La missione di Putin

La vera missione di Putin durante il summit di Ferragosto sarà convincere Trump a scaricare ucraini ed europei, fardello economico e geopolitico i primi, avversari commerciali i secondi. Quello che Putin offre per i negoziati è ciò che in Alaska si trova in abbondanza: gelo. Congelare le linee di fronte e ridimensionare le mire di conquista per le regioni di Odessa e Kharkiv.

Washington non ha fatto inversione dall’organizzazione del summit anche se adesso è quasi certo che Mosca non ha offerto compromessi territoriali e tutto si regge su un flebile errore di traduzione: Putin non ha mai promesso a Witkoff che si sarebbe ritirato dalle aree di Zaporizhzhia e Kherson, una lingua di terra che può fungere da ponte verso la Crimea. L’offerta è questa: cessate il fuoco, ma oltre al silenzio delle armi al fronte, niente. Gelo, appunto.

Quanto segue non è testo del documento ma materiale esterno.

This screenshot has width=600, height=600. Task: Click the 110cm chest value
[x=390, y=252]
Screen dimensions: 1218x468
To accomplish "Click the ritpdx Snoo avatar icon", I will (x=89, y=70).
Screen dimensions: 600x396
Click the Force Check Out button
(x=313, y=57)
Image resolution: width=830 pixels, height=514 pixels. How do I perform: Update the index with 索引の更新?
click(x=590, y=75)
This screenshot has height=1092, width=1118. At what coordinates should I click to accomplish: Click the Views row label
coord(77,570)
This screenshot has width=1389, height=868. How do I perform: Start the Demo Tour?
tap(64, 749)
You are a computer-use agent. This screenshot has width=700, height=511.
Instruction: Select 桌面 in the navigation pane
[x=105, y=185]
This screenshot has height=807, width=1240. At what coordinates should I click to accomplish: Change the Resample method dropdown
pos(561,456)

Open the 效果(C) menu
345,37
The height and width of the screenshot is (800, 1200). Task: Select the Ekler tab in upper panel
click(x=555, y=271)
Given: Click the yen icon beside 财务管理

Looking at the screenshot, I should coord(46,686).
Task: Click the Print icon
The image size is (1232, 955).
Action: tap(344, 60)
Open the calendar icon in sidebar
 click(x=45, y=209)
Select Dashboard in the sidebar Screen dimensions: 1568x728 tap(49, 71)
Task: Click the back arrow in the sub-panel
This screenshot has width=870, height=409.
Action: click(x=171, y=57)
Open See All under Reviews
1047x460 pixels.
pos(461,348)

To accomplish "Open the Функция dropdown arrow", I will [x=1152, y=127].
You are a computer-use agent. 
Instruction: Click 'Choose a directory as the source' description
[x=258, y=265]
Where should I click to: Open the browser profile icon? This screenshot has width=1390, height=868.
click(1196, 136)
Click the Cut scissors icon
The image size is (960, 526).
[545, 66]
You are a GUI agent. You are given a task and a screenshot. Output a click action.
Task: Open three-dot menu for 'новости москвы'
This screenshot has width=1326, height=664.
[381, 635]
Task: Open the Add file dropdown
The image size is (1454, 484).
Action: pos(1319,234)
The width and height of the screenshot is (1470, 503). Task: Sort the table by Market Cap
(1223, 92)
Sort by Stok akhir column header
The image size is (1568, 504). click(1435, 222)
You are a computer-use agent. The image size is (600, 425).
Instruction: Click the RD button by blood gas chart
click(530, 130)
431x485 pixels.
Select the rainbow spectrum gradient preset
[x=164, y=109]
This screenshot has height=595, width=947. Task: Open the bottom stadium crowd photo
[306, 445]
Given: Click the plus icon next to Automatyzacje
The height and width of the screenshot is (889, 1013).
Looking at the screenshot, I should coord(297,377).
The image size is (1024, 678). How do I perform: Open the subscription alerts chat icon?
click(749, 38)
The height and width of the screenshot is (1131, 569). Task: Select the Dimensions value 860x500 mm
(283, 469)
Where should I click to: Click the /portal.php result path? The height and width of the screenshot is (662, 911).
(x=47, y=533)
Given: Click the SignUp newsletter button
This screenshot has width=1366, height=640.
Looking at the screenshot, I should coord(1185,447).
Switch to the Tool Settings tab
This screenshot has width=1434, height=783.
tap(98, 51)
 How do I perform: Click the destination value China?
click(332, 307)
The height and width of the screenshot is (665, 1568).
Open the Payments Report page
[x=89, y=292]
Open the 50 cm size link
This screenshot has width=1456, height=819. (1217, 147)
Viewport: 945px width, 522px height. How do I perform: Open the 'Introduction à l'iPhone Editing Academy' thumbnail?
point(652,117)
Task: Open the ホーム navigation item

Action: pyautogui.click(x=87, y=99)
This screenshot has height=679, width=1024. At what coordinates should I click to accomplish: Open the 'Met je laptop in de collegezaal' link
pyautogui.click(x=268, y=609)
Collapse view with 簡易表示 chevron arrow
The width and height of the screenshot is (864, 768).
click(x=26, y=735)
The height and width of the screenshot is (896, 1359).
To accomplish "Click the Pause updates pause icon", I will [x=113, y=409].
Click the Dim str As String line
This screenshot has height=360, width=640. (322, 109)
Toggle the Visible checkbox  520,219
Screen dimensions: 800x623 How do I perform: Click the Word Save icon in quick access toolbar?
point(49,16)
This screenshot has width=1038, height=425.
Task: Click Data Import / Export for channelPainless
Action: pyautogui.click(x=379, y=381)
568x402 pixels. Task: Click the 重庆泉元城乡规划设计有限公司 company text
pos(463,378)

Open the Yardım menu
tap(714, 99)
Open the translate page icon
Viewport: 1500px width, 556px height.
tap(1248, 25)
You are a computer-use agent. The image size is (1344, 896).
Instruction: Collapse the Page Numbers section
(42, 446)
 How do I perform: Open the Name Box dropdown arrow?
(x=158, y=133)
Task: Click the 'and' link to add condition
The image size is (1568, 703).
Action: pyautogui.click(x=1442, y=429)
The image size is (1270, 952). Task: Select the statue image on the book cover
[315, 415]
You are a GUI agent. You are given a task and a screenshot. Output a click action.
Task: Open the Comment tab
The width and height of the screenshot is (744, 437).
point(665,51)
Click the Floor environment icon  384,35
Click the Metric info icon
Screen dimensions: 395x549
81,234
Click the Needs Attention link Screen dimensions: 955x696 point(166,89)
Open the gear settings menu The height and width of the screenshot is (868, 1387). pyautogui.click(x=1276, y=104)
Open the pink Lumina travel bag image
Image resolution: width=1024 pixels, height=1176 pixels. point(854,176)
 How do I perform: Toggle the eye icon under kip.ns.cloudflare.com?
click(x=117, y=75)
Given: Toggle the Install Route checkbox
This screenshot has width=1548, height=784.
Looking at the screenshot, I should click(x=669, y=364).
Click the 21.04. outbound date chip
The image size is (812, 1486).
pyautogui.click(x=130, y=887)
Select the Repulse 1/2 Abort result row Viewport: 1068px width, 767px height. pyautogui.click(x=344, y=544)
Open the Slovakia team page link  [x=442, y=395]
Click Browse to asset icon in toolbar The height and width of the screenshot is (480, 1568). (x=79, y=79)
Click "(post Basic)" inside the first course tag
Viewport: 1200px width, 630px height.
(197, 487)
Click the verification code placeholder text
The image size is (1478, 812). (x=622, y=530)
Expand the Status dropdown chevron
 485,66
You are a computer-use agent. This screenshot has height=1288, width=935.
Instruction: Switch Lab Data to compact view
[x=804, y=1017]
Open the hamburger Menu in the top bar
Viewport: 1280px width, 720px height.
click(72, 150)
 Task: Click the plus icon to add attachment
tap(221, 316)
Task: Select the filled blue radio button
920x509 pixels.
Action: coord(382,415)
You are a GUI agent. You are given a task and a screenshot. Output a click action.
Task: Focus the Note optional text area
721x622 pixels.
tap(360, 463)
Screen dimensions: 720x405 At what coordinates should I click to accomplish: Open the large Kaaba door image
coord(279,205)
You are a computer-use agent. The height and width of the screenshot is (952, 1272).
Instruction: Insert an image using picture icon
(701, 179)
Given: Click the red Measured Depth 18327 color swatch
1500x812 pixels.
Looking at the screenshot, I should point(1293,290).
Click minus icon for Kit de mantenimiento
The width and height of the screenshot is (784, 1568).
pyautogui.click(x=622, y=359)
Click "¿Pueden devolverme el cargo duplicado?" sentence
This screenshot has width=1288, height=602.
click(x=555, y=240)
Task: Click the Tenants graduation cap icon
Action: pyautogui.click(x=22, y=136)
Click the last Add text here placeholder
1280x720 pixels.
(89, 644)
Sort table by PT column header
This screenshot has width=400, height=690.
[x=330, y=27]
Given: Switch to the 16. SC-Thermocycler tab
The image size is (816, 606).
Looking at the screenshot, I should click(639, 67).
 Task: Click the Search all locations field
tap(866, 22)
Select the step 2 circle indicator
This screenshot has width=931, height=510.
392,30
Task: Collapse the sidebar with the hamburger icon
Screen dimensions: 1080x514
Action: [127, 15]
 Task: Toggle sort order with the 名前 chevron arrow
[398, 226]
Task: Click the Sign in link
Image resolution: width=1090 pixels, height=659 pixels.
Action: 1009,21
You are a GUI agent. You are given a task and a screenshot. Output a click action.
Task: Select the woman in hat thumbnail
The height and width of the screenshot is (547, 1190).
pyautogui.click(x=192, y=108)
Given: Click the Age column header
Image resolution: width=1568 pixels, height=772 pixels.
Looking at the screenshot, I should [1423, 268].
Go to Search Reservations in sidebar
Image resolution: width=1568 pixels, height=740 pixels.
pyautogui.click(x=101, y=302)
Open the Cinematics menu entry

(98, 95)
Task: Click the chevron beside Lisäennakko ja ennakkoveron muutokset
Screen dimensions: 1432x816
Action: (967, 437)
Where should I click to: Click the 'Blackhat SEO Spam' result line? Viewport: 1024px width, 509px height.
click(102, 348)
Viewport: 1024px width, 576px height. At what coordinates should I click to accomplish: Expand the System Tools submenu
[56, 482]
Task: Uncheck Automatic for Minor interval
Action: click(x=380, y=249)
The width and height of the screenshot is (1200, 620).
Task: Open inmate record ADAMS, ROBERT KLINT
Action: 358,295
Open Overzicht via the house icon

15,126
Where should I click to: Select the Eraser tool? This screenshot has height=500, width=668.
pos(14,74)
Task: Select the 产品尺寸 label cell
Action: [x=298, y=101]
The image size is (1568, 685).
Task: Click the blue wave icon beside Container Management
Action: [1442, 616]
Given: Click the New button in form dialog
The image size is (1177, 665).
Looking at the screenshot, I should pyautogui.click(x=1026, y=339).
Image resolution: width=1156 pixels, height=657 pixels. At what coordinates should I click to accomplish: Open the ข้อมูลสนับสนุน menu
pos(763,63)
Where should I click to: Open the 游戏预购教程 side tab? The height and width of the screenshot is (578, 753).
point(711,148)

E se c’è un indagine in corso sul fraintendimento dell’inviato speciale Usa al Cremlino, è carsica. Un ex funzionario russo, in anonimo, ha chiarito la strategia di Mosca al Washington Post: «Politicamente è più facile continuare la guerra fino al collasso definitivo dell’Ucraina che fare la pace», con una tregua invece si potranno tenere le elezioni in Ucraina.

Con qualche ora, se non giorni interi di ritardo, si sono accorti tutti, anche negli Stati Uniti, di cosa sia l’Alaska per i nazionalisti russi: un territorio che, come l’Ucraina, prima apparteneva all’impero russo e dovrebbe tornare (secondo i più radicali) all’interno del perimetro dei loro confini federali. Il simbolismo del luogo scelto per l’incontro tra presidenti è potente: lo zar Alessandro II ha venduto l’Alaska agli americani – all’epoca, nel 1867, le potenze nemiche erano in Europa – e ha perso la guerra in Crimea, la penisola che Putin ha annesso nel 2014. A Mosca si esulta già: lo fanno i patrioti perché il presidente russo – che non ha fatto passi indietro durante i colloqui – torna in America, ma non in un’America a caso: in quel pezzo nato come “America russa”.

Kirill Dmitriev, finora uomo ponte tra Trump e Putin, scrive che l’incontro fa riecheggiare tra Mosca e Washington legami storici, artici. Applausi per Putin dai blogger militari, corrispondenti di guerra e oligarchi russi: «L’incontro in Alaska ha tutte le possibilità di diventare storico. Questo, ovviamente, se l’Occidente non tenterà di mettere in atto un altro piano». Una visione collettiva condivisa che Dmitry Medvedev, l’ex presidente oggi vice del Consiglio di Sicurezza, esprime più violentemente degli altri: sono gli «euroimbecilli» che ostacolano i tentativi di risoluzione del conflitto a favore del «regime agonizzante di Bandera in preda al panico». Per Maria Zakharova, portavoce del ministero degli Esteri, «le relazioni tra la Bankova (la strada di Kiev dove è sito il palazzo governativo, ndr) e la burocrazia di Bruxelles assomigliano alla necrofilia» e al nazismo.

Le parole di Vance

L’offensiva sul campo non si placa: pioggia di droni russi su Kharkiv, ma anche di velivoli ucraini nella Federazione, dove la Difesa riferisce di averne abbattuti più di 120. L’unico che può riuscire a silenziare le armi, «arrivare a un risultato» è il «peacekeeper» Trump secondo Matthew Whitaker, ambasciatore Usa alla Nato, ma non mancano critici del presidente in patria: se il piano prevede donare il Donbass a Mosca, è bene ricordare che le riserve di metalli rari al centro dell’accordo siglato con gli ucraini si trovano proprio in quella regione.

Comunque né l’Ucraina, né la Russia saranno felici dell’accordo, ha detto il vicepresidente Vance, che domenica ha parlato alla Fox: un bilaterale tra il leader ucraino e quello russo «non sarebbe produttivo». Poi ha aperto uno scorcio sul summit che verrà: «Credo che gli americani siano stanchi di continuare a inviare i soldi delle loro tasse a questo conflitto», ma «se però gli europei vogliono farsi avanti e acquistare effettivamente le armi dai produttori americani per noi va bene».